Going to the UM-UVA Football Game. Mary visited for Thanksgiving. She has friends in Winston from UVA. We decided to go to the UM-UVA football game yesterday at the Orange Bowl, so she could (we hoped) Lord it over them when she got back. (That is not why she said she wanted to go, but the poor thing is related to me, and that's certainly why I would have wanted to go.)
It has been many, many years since we went to a UM game - we always enjoyed them with the kids, up there in the end-zone cheap seats with the family package. We adopted UM as our school back in the late 70s, mainly because Duke had a terrible football team and, otherwise, the cultural/value distance between Duke and us seemed to grow larger as the years went by. And being in Miami, where its population is alienated from that of the rest of the state for one reason or another, the 'Canes were a natural. And we hit the football team just as its curve of success went dramatically upward.

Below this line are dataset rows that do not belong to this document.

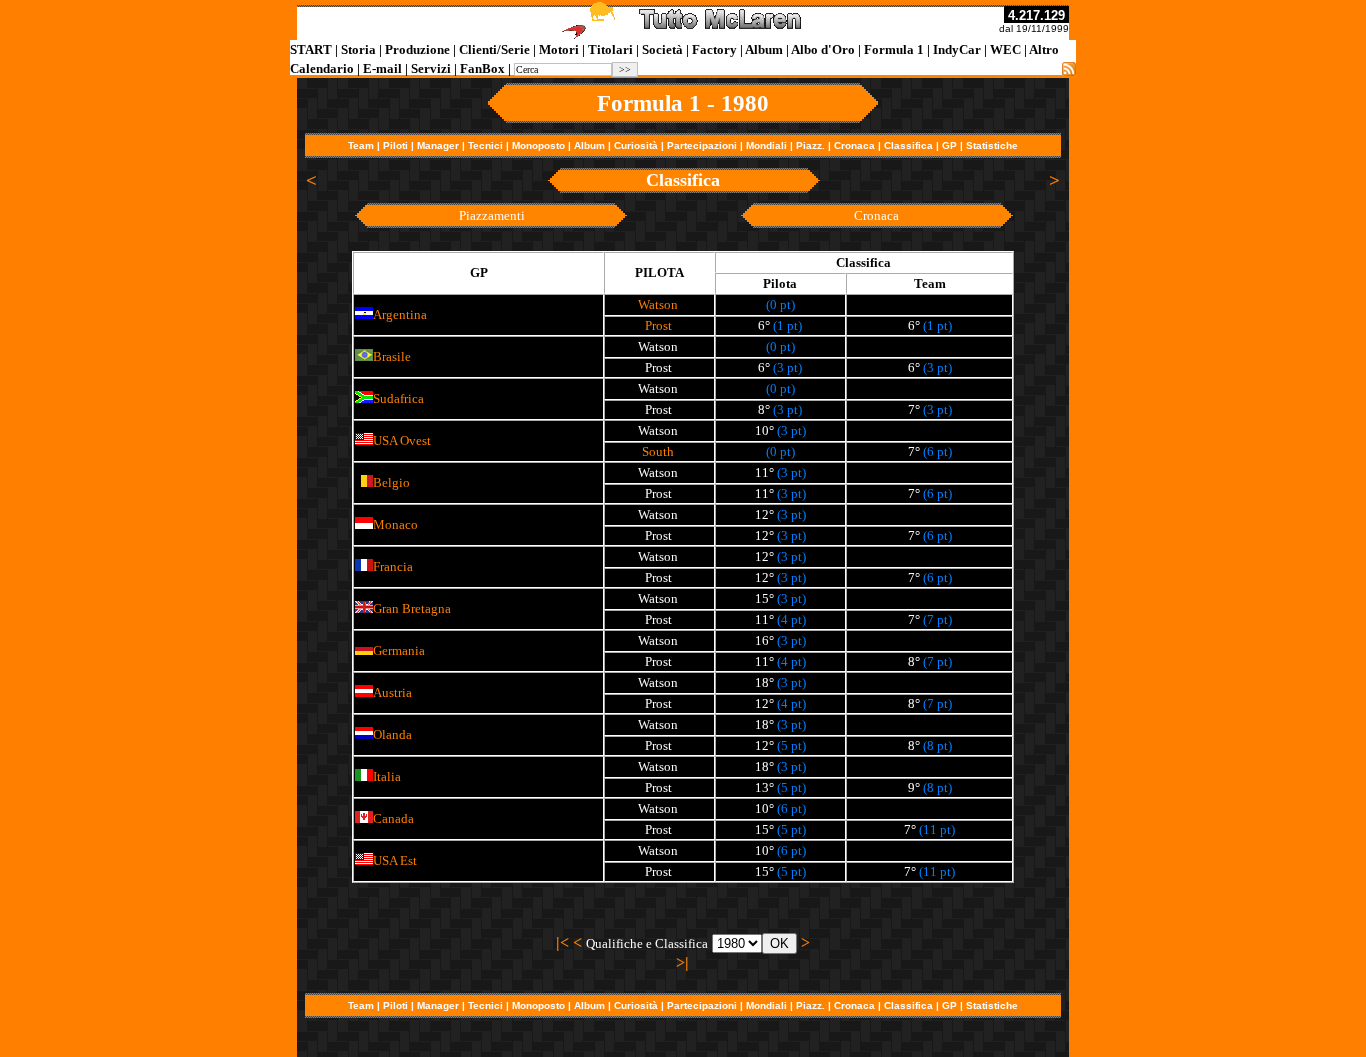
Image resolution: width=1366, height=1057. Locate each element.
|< (562, 942)
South (658, 451)
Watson (658, 304)
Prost (658, 325)
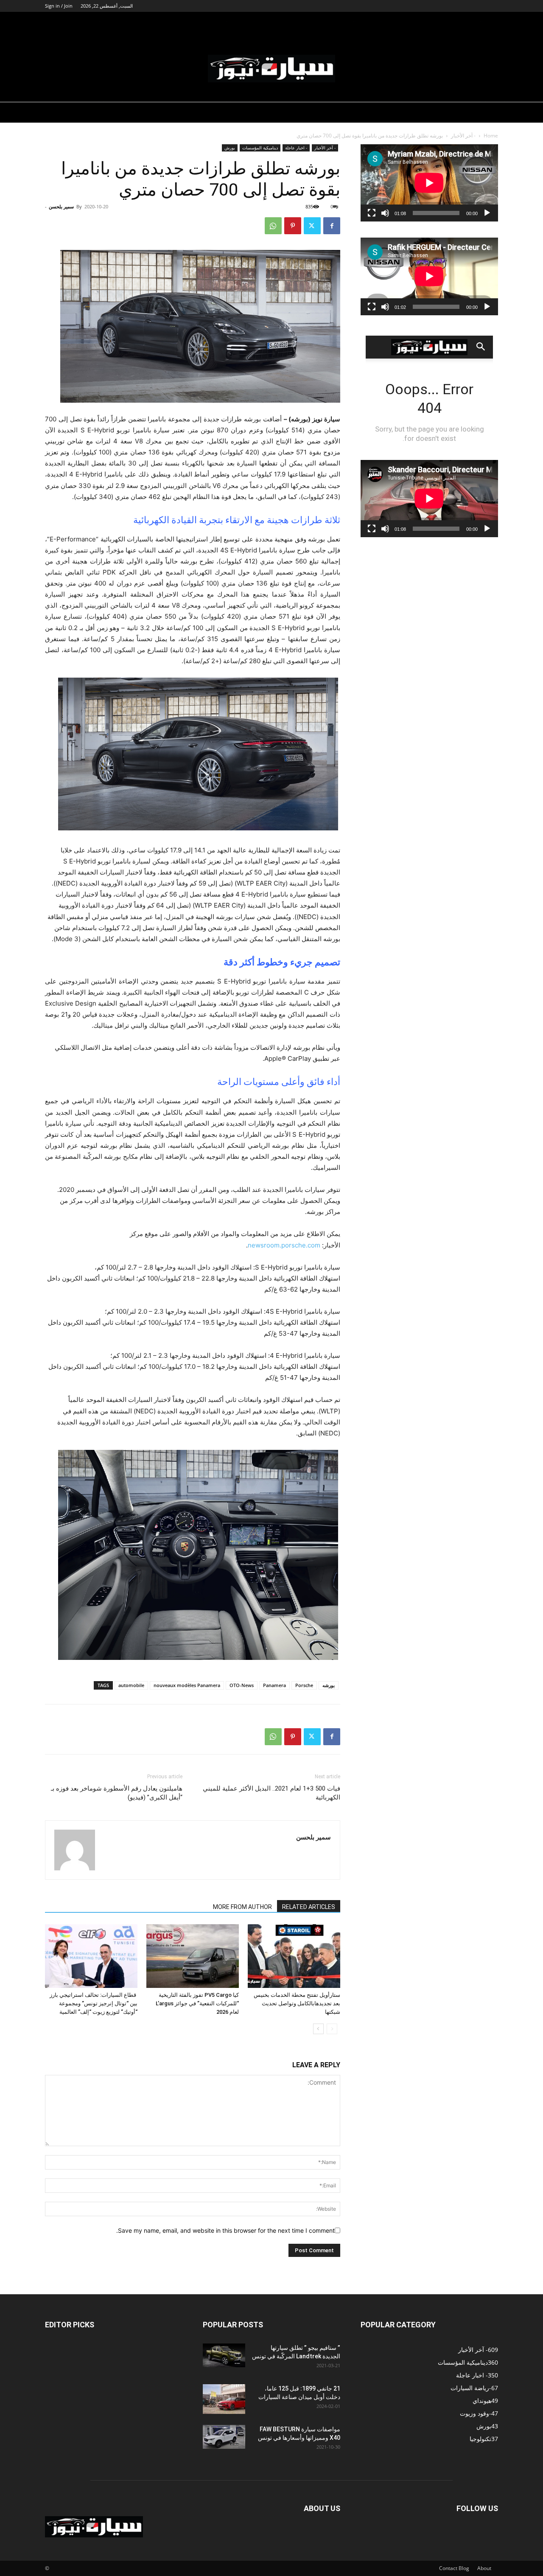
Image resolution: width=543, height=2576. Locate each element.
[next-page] (318, 2029)
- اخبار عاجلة (296, 148)
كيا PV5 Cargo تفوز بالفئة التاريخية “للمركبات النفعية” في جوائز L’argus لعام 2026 (197, 2003)
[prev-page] (332, 2029)
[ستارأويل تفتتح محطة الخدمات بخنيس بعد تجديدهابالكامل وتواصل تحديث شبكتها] (294, 1956)
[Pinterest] (292, 225)
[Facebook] (331, 225)
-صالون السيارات (219, 23)
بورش (229, 148)
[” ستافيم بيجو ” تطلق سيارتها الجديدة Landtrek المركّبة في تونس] (224, 2355)
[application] (429, 182)
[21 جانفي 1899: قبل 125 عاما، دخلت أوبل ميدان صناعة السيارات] (224, 2399)
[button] (488, 24)
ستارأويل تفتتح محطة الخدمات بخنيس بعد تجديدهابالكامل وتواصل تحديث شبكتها (297, 2003)
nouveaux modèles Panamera (187, 1685)
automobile (131, 1685)
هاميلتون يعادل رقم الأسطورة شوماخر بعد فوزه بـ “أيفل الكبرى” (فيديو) (116, 1793)
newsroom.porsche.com (284, 1245)
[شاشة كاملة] (371, 213)
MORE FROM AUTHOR (242, 1906)
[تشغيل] (487, 213)
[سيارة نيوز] (271, 68)
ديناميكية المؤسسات (330, 23)
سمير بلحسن (61, 206)
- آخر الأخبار (463, 135)
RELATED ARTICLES (308, 1906)
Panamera (274, 1685)
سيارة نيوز (418, 23)
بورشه (328, 1685)
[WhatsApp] (273, 225)
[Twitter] (312, 225)
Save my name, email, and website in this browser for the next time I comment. (225, 2230)
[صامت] (385, 213)
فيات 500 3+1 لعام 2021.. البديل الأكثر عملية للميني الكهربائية (271, 1793)
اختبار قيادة (380, 23)
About (484, 2568)
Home (491, 135)
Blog (464, 2568)
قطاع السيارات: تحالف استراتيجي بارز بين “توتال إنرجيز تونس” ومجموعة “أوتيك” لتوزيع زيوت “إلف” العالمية (93, 2003)
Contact (448, 2568)
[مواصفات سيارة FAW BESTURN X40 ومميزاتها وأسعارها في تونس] (224, 2437)
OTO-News (242, 1685)
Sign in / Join (59, 6)
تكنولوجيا (461, 23)
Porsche (304, 1685)
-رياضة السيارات (272, 23)
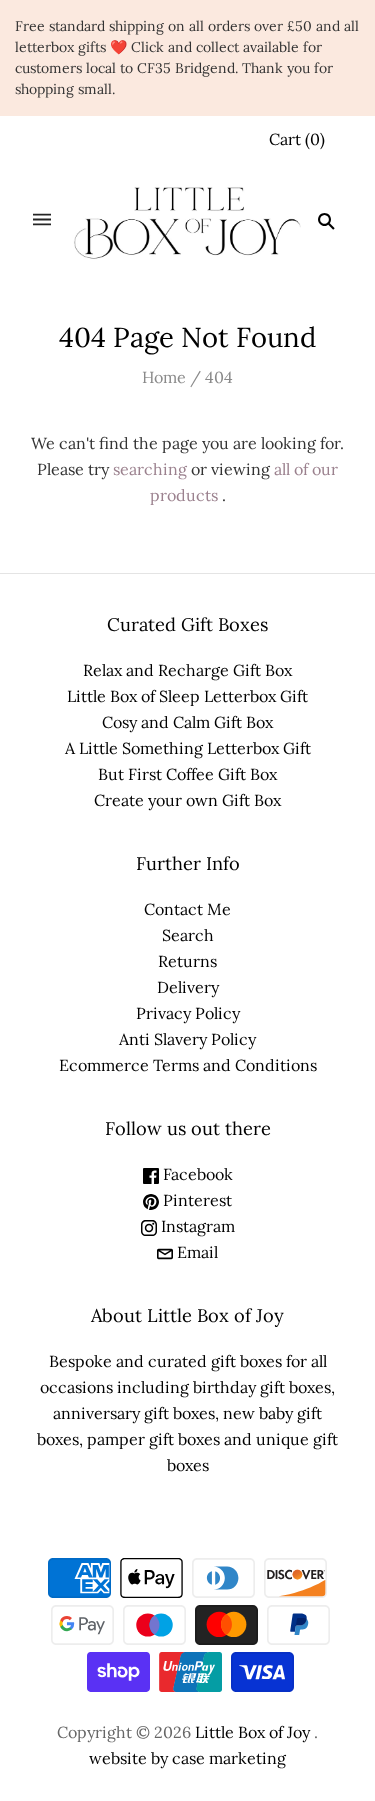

For this game, we bought the tickets over the internet, and we had no seating choice - the tickets were simply assigned and they were all the same price ($50). That was very different from the old days. Furthermore, we were on the north side of the Orange Bowl, where the visitors usually sat. As I looked out over the north side, which was about full, and then looked over to the south side, the "Miami side", it was plain that the north side had many more people in it. And those on the north side, like us, were all for the 'Canes. Then it struck me - TV - the cameras and the broadcast booths are on the south side, they look to the north. So the strategy is to fill up the north side so the place looks crowded and boisterous (and it was). We were not so much spectators as spectatees, not so much UM fans but extras on a gigantic set.
But that's ok.
We were there plenty early to look at the warm ups. At one point, the entire UM team was on the east half of the field, lined up in rows across the filed, a row on each 5 yard line division, doing calisthenics. As they did that, I saw Coach Coker go up and down each line, shaking each player's hand and speaking to him. He took his time with that task and often had a short conversation with a player. Is this the usual sort of thing for a coach to do? It seemed to fit the idea I have of Larry Cocker - a fine Christian gentleman.
Alcohol consumption has always been an issue. I remember at one point no beer was sold at UM games, and it was controversial when they began doing so. The policy was not to sell any after the first half. As we went into the stadium, I noticed booths where they were selling not beer, but wrist bands that would entitle you to a bottle (plastic bottles it turns out). You could buy and have affixed to your wrist, two wristbands - for two bottles. I don't know how they keep track of people who, after using their wrist bands, go back and buy two more at a different booth, but at least they are trying to dampen the problem. And it looked to me like they were pretty successful. I saw people whose boisterousness seemed to be assisted by the hop, but I didn't see anyone who was fall-down drunk or mean and obnoxious.
Speaking of food and beer sales, I saw no vendors going up and down the aisles selling anything, not beer, not food - nothing. I saw people go and bring back stuff (awful stuff) to eat and drink - but no "beer guys" or those sorts of people. Maybe they were there and I didn't see them.
The fans were half the show, and I had forgotten how much fun it was just to look at people. 'Canes football in Miami really brings the community together, in all its amazing homogenizing diversity.
The game itself was a lot of fun. UVA had a good team - quick and crafty, with a smart and talented quarterback, and I thought they played with more intensity at times than did UM. The 'Canes did well to win, and the final score did not do justice to the Cavalier effort. I would say that, finally, the 'Canes were the better team, but not all that much. And UVA could have beaten them.
We parked in some public parking lots, north across the Miami River from where the Orange Bowl is located. These are lots at the "Government Center" where reside the state courts and other state buildings. The lots are opened and managed for the 'Canes games, and there were some tail-gate parties under way as we rolled in. We drove through a group of tail-gaters who wore orange shirts, and I thought they were UM fans. There was a guy playing a trumpet and the tune I did not get at first. When we got out of our car, I recognized the tune: "I'm a Ramblin' Wreck from Georgia Tech . . . ". These people were UVA fans! They were rubbing in that unfortunate loss to the Yellow Jackets.
Fortunately, no one but the Stokes family in Dade County has any idea what that tune meant, because Georgia Tech is as familiar as the Czech national ice hockey team. So I am sure those folks got out alive.